Excerpts from a dataset
# # # # # # #

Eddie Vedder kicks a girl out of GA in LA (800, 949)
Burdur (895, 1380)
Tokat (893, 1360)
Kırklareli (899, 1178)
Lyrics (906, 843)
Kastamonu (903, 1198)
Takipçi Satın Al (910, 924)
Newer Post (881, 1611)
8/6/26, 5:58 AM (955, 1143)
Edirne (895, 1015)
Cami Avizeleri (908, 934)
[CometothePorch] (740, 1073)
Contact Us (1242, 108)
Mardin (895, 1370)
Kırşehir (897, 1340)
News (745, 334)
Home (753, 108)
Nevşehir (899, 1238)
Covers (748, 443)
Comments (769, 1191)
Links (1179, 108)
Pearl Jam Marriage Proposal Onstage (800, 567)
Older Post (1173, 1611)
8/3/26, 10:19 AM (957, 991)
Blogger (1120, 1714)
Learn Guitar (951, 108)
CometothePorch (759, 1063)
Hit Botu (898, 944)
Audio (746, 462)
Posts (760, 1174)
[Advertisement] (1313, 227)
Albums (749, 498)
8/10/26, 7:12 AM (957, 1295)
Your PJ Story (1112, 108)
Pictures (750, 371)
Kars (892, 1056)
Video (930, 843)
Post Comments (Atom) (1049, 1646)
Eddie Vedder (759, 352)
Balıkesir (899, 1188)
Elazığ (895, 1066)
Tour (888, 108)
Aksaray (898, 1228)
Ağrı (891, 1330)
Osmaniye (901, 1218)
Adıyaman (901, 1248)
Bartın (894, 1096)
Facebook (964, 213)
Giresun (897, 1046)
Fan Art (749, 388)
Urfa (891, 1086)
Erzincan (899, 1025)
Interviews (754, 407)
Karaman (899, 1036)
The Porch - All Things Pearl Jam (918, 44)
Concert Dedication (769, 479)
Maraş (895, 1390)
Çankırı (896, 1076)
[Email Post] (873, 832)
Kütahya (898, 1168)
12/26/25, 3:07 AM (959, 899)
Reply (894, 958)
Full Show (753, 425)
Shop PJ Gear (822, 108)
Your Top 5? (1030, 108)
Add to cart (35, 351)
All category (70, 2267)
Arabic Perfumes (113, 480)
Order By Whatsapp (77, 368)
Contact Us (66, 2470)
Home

# # # # # # #

PROBLEM STATEMENT: Could you give the records above again, exactly and in full?

TASK ANSWER:
Eddie Vedder kicks a girl out of GA in LA (800, 949)
Burdur (895, 1380)
Tokat (893, 1360)
Kırklareli (899, 1178)
Lyrics (906, 843)
Kastamonu (903, 1198)
Takipçi Satın Al (910, 924)
Newer Post (881, 1611)
8/6/26, 5:58 AM (955, 1143)
Edirne (895, 1015)
Cami Avizeleri (908, 934)
[CometothePorch] (740, 1073)
Contact Us (1242, 108)
Mardin (895, 1370)
Kırşehir (897, 1340)
News (745, 334)
Home (753, 108)
Nevşehir (899, 1238)
Covers (748, 443)
Comments (769, 1191)
Links (1179, 108)
Pearl Jam Marriage Proposal Onstage (800, 567)
Older Post (1173, 1611)
8/3/26, 10:19 AM (957, 991)
Blogger (1120, 1714)
Learn Guitar (951, 108)
CometothePorch (759, 1063)
Hit Botu (898, 944)
Audio (746, 462)
Posts (760, 1174)
[Advertisement] (1313, 227)
Albums (749, 498)
8/10/26, 7:12 AM (957, 1295)
Your PJ Story (1112, 108)
Pictures (750, 371)
Kars (892, 1056)
Video (930, 843)
Post Comments (Atom) (1049, 1646)
Eddie Vedder (759, 352)
Balıkesir (899, 1188)
Elazığ (895, 1066)
Tour (888, 108)
Aksaray (898, 1228)
Ağrı (891, 1330)
Osmaniye (901, 1218)
Adıyaman (901, 1248)
Bartın (894, 1096)
Facebook (964, 213)
Giresun (897, 1046)
Fan Art (749, 388)
Urfa (891, 1086)
Erzincan (899, 1025)
Interviews (754, 407)
Karaman (899, 1036)
The Porch - All Things Pearl Jam (918, 44)
Concert Dedication (769, 479)
Maraş (895, 1390)
Çankırı (896, 1076)
[Email Post] (873, 832)
Kütahya (898, 1168)
12/26/25, 3:07 AM (959, 899)
Reply (894, 958)
Full Show (753, 425)
Shop PJ Gear (822, 108)
Your Top 5? (1030, 108)
Add to cart (35, 351)
All category (70, 2267)
Arabic Perfumes (113, 480)
Order By Whatsapp (77, 368)
Contact Us (66, 2470)
Home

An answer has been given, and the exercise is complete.